1.2 Internal Forces Analysis
Consider a solid of any shape subjected to multiple forces, as depicted in Figure 1-2. In mechanics, the goal is to determine the resultant force to ascertain whether the solid is in equilibrium. If the resultant force is zero, static equilibrium is achieved, a common requirement for structures. If the resultant force is non-zero, introducing inertial forces into the system allows for dynamic equilibrium analysis. Strength of materials delves into the internal distribution of stresses caused by the applied external forces. To achieve this, a common approach is to conceptually cut the solid along a section and examine the forces required at this section to maintain equilibrium for each of the separated parts. Generally, the internal forces can be represented by a resultant force and a resultant moment, which are further decomposed into components normal and tangential to the section, as shown in Figure 1-3. The origin of the coordinate system is always placed at the centroid, which serves as the reference point for the section. If the X-axis is perpendicular to the section, it’s referred to as the surface or face X. The orientation of the Z and Y axes within the section plane is typically chosen to align with the principal axes of inertia of the section. The notation used in Figure 1-3 identifies both the action of exploration and the direction of the force and moment components. The first subscript indicates the face on which the component acts, while the second subscript specifies the direction of the component. For instance, Pxy represents the force acting on face X in the Y direction.
Components of Internal Effects on the Section:
- Pxx Axial Force: This component represents the pulling (or pushing) force on the section. Pulling is a tensile force that tends to elongate the solid, while pushing is a compressive force that tends to shorten it. It’s usually denoted by P.
- Pxy, Pxz Shear: These components represent the resistance to the relative sliding motion of one portion of the solid along the section plane with respect to the other portion. The total shear force is typically denoted by V, and its components, Vy and Vz, determine its direction.
- Mxx Torsional Moment: This component measures the resistance of the solid to twisting and is usually represented by T.

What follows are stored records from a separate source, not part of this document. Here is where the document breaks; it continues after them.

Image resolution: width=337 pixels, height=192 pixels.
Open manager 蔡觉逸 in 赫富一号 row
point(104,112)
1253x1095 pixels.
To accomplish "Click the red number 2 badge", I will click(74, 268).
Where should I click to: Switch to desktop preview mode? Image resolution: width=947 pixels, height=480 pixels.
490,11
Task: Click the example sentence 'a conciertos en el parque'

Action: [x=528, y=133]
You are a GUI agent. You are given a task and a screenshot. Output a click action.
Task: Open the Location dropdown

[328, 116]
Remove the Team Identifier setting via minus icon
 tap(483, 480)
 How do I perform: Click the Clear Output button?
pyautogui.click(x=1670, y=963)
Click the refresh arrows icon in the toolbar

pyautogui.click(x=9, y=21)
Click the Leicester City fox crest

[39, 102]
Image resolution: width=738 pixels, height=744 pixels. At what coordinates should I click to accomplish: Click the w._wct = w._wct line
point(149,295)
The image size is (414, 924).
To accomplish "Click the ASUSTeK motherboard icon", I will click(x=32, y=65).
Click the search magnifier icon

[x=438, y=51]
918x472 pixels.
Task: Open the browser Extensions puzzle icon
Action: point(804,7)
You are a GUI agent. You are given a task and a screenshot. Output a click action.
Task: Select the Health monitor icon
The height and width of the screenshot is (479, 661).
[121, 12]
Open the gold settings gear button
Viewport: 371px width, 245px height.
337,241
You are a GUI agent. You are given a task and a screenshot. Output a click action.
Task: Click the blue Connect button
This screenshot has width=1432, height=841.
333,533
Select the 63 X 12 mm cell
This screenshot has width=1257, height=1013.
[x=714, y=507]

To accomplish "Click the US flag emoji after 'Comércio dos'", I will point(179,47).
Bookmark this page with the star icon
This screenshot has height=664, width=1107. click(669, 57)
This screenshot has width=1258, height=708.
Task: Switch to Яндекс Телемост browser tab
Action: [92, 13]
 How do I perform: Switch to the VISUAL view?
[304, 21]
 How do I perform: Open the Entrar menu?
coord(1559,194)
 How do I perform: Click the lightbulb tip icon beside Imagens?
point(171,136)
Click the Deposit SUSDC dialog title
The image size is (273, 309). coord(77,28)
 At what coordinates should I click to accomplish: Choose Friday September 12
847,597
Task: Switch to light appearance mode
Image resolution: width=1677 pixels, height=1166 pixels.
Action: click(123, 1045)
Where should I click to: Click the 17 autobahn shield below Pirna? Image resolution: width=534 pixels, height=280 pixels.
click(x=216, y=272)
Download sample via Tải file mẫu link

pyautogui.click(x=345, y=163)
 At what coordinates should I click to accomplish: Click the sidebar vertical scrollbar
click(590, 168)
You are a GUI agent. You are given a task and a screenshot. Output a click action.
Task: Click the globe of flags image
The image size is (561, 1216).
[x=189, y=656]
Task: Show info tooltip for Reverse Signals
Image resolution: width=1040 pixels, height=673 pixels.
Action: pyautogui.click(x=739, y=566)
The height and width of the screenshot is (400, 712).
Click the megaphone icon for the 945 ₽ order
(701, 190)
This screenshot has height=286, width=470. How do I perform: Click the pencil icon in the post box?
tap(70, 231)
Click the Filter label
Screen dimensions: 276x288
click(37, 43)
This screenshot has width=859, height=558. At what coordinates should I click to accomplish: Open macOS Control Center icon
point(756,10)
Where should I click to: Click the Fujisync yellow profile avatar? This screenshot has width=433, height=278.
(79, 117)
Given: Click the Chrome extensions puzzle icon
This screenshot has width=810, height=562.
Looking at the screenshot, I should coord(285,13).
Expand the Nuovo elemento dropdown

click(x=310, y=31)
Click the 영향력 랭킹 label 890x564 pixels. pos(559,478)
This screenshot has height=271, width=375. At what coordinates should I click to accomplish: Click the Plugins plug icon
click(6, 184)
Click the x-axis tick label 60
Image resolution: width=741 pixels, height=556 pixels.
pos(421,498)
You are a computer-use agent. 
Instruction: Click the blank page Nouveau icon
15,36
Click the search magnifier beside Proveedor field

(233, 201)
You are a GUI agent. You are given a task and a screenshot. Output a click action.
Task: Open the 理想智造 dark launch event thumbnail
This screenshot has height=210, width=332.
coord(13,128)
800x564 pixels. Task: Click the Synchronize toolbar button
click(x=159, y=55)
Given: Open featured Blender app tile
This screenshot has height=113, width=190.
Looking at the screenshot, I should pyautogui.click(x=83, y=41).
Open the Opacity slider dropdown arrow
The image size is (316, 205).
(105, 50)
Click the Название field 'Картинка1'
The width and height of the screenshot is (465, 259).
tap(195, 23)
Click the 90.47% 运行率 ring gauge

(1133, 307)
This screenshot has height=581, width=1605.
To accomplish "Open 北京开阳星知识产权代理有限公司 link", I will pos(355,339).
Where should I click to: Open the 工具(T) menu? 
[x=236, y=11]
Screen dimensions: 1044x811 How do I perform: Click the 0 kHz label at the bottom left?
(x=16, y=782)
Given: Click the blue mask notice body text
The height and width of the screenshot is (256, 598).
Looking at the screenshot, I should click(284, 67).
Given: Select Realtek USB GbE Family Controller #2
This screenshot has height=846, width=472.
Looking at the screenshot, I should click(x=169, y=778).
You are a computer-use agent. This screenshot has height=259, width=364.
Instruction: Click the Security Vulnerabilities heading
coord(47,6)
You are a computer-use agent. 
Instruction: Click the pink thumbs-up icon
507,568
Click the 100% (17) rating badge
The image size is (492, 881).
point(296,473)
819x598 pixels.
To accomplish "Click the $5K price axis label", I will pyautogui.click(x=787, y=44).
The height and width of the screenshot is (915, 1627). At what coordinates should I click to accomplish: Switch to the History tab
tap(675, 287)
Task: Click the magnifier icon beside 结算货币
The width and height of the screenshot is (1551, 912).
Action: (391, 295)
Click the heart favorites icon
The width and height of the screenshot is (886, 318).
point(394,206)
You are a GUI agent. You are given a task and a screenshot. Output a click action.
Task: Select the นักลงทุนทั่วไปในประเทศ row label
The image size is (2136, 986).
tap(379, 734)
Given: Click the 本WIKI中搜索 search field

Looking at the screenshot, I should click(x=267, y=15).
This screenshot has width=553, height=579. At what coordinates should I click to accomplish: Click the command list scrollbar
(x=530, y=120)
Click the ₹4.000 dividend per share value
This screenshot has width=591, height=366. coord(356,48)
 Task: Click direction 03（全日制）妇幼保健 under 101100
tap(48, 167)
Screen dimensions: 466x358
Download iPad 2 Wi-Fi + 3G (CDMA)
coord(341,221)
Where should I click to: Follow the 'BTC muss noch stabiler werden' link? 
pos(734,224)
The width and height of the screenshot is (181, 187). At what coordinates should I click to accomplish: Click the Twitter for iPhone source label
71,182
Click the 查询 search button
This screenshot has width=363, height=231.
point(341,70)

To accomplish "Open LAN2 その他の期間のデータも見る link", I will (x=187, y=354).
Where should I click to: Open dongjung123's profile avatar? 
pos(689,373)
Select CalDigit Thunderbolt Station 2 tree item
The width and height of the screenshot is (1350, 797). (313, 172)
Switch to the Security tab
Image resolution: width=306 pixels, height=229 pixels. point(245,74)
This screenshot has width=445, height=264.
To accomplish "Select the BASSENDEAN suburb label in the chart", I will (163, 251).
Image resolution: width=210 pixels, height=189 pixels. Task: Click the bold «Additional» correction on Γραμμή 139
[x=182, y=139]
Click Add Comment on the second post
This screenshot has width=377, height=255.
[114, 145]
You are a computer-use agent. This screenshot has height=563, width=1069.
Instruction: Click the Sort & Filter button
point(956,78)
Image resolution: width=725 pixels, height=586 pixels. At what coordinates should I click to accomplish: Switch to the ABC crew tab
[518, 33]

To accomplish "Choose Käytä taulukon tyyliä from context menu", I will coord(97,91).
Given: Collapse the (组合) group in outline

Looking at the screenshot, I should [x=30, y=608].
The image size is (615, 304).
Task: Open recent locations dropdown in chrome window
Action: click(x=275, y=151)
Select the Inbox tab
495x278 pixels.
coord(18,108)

- Mxy, Mxz Bending Moment: These components measure the solid’s resistance to bending or warping about the Y or Z axis, respectively. They are commonly denoted by My and Mz.
1.3 Simple Stress
The force per unit area that a material withstands is often called stress and is mathematically expressed as: σ = P/A (1.1) where σ represents stress, P is the applied load, and A is the cross-sectional area. It’s important to note that the maximum tensile or compressive stress occurs in a section perpendicular to the load, as illustrated in Figure 1-4. However, even a seemingly simple expression like (1.1) requires careful interpretation. Dividing the load by the sectional area doesn’t provide the stress value at every point within the section but rather the average stress. A more precise determination of stress involves dividing the differential load dP by the differential area dA over which it acts. A situation where the stress is constant throughout the section is called a simple stress state. A uniform stress distribution can only exist if the resultant of the applied forces passes through the centroid of the considered section.
Problem No. 01
An aluminum tube is rigidly clamped between a brass rod and a steel rod. As shown in the figure, axial loads are applied at the indicated positions. Determine the stress in each material.
Solution
To calculate the stress in each section, we must first determine the axial load in each one. The appropriate free-body diagrams are shown in the figures below, which allow us to determine the axial load in each section as: Pb = 20 kN (compression), Pal = 5 kN (compression), Ps = 10 kN (tension).